Zweieinhalb Jahre hat der NSU-Untersuchungsausschuss des Thüringer Landtags seinen Nachforschungen gewidmet. Am Donnerstag hat er der Parlamentsspitze den Abschlussbericht überreicht - und der stellt den ermittelnden Behörden ein schlechtes Zeugnis aus.  Die Fahndung nach dem NSU-Trio sei "ein einziges Versagen", "ein Fiasko" gewesen.

Der Bericht kritisiert sowohl das Bundesamt für Verfassungsschutz als auch die thüringische Landesbehörde sowie das Landeskriminalamt und die Polizei. Vor allem in der Zusammenarbeit habe es eklatante Mängel gegeben: Wichtige Hinweise seien nicht weitergegeben, Spuren nicht verfolgt worden.

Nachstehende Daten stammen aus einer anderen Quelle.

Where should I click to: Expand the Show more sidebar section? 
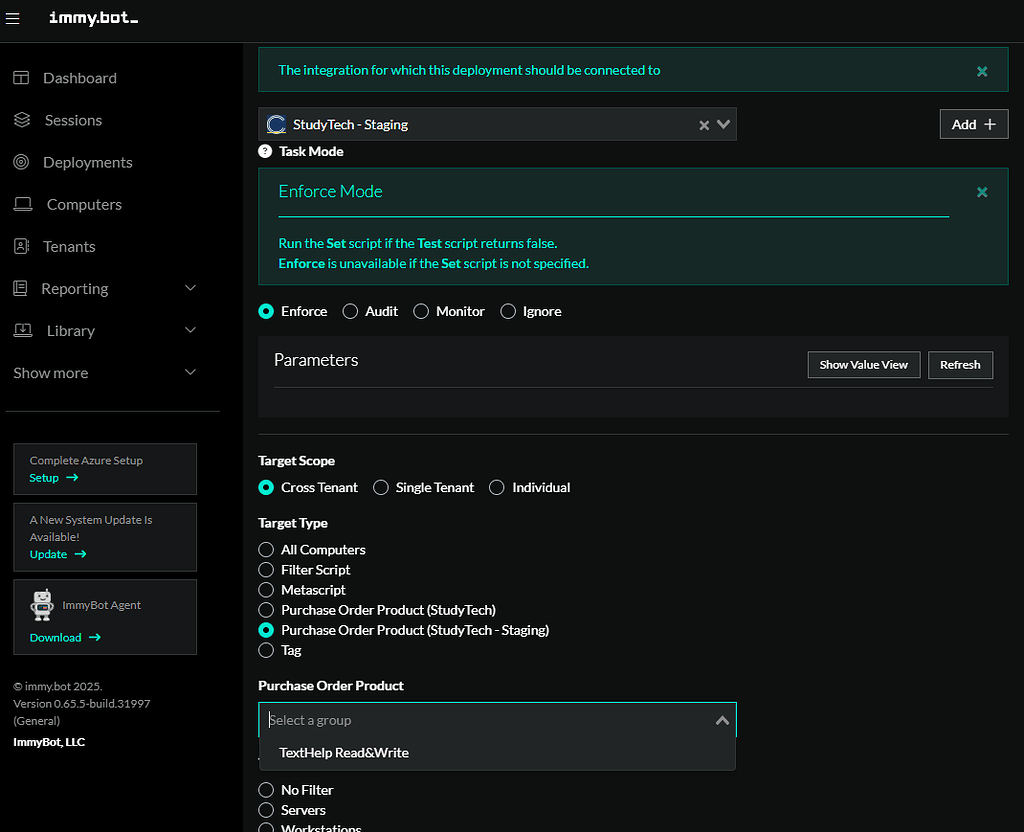pos(190,372)
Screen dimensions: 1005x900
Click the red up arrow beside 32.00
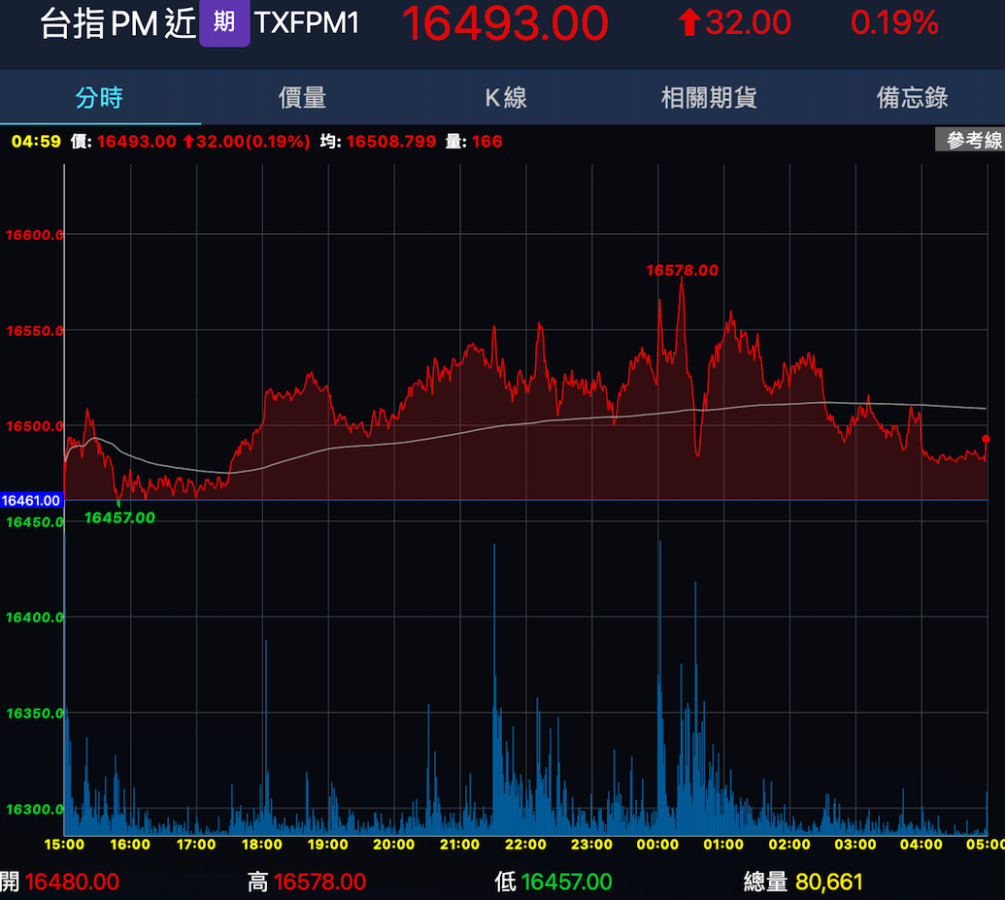(x=688, y=23)
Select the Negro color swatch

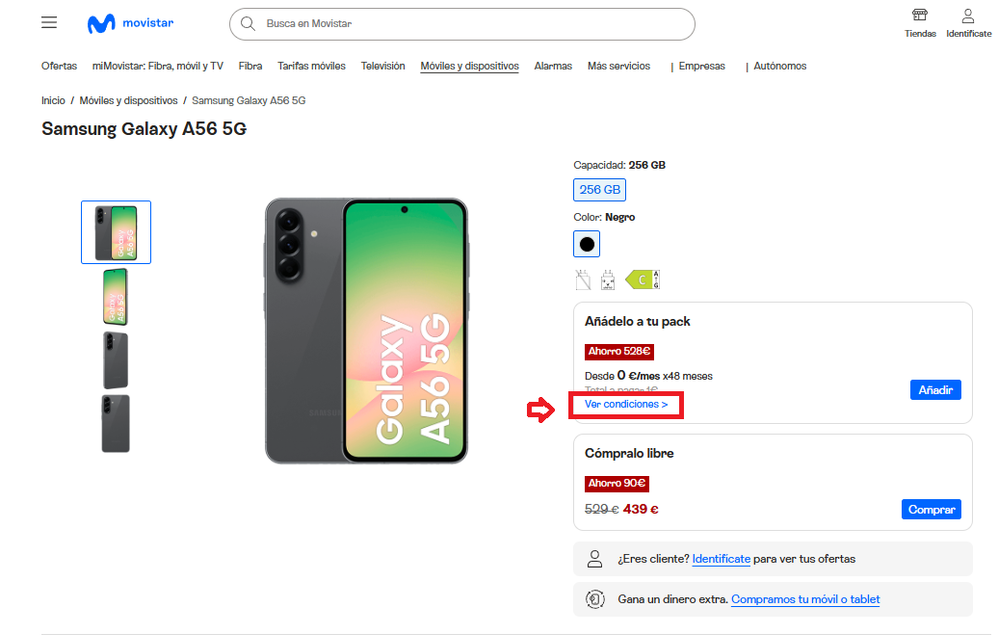pyautogui.click(x=587, y=244)
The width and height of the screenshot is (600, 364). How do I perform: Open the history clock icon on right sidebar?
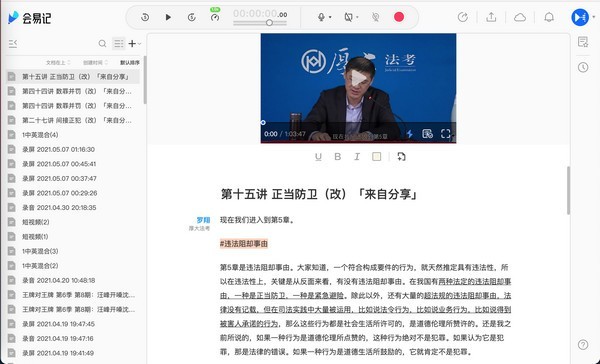pos(583,67)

Als besonders problematisch wird die Zusammenarbeit mit V-Männern gesehen. Um deren Identität zu schützen, hätten die Verfassungsschutzbehörden wichtige Informationen nicht an die Polizei weitergegeben. Außerdem seien einigen zentralen Figuren der Neonazi-Szene übermäßig hohe Prämien gezahlt worden.

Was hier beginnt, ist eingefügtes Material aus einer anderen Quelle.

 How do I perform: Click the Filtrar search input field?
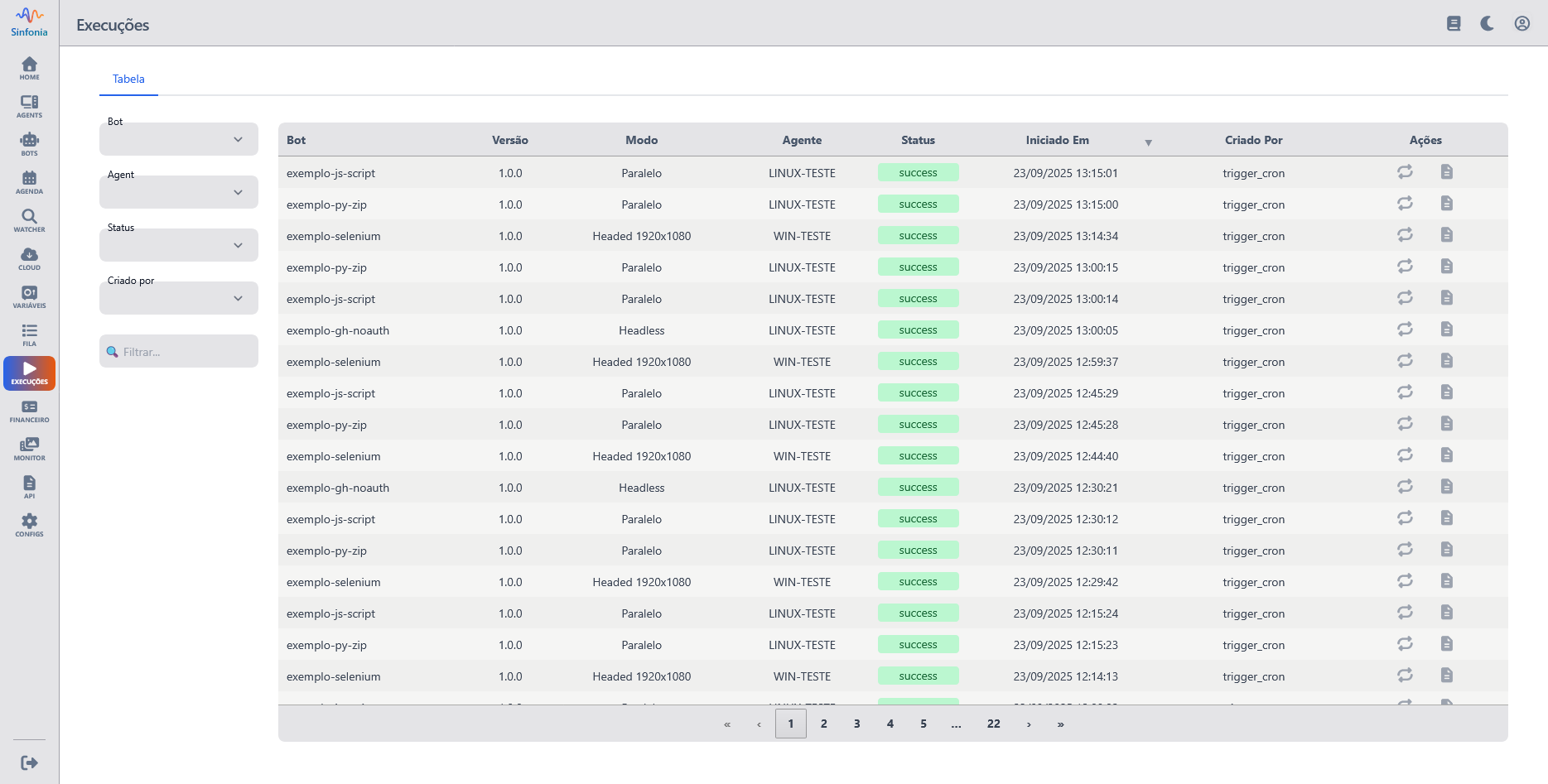coord(186,352)
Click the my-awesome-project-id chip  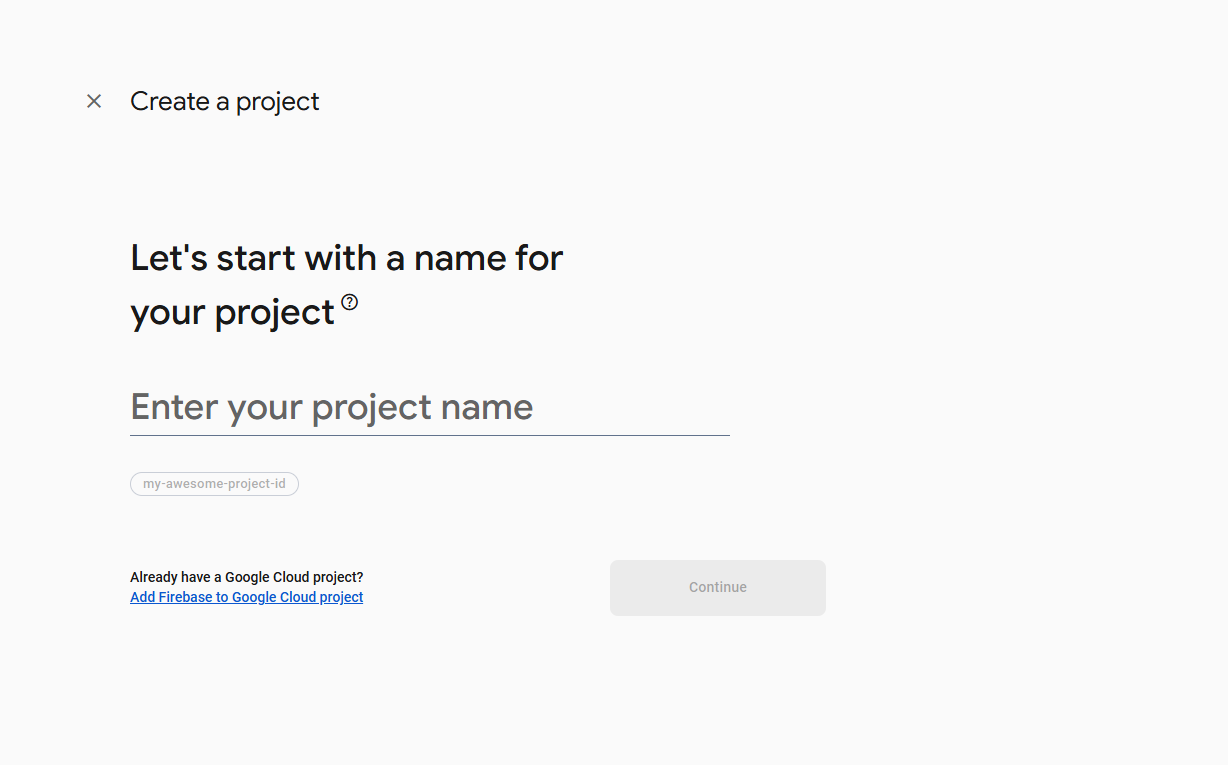point(214,484)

Der frühere Chef der zuständigen Staatsanwaltschaft Jena beklagt im Bericht zudem, dass seine Fahnder in mehreren Fällen verraten worden seien. Angesichts dessen und des passiven Verhaltens der Behörden schließt der Untersuchungsausschuss sogar eine "gezielte Sabotage" nicht völlig aus.